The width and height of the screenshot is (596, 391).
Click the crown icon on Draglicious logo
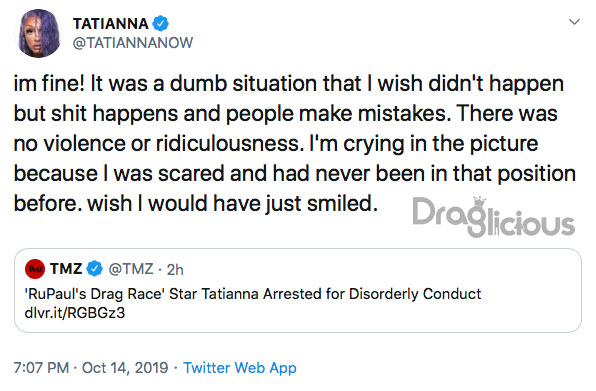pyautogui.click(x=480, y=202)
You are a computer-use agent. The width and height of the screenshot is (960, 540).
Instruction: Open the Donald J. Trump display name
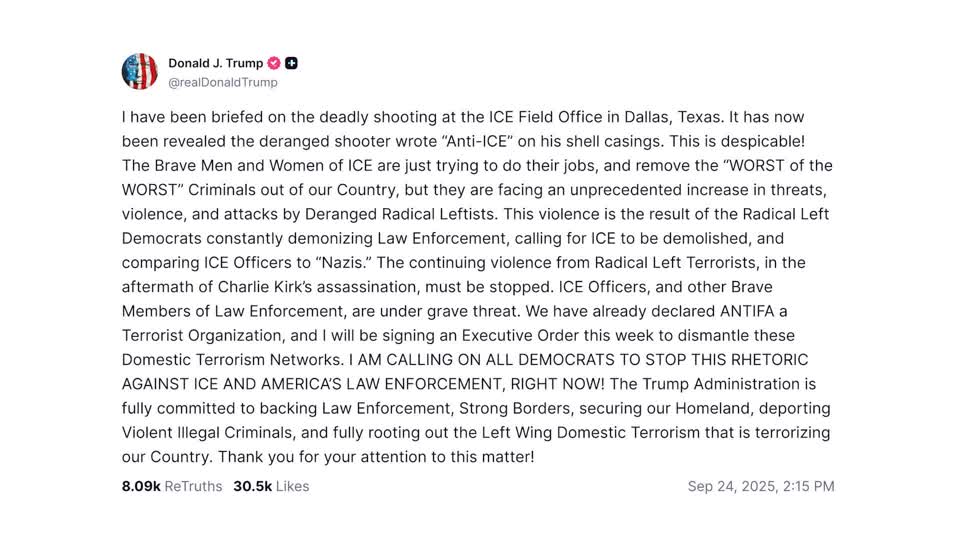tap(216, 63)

_WHAT THE EXERCISE ASKS_
From the first line to the last, repeat the entries exactly and leave out the pictures.

_RESULT OF THIS EXERCISE_
The width and height of the screenshot is (596, 391).
Click the crown icon on Draglicious logo
pyautogui.click(x=480, y=202)
You are a computer-use agent. The width and height of the screenshot is (960, 540).
Instruction: Open the Donald J. Trump display name
tap(216, 63)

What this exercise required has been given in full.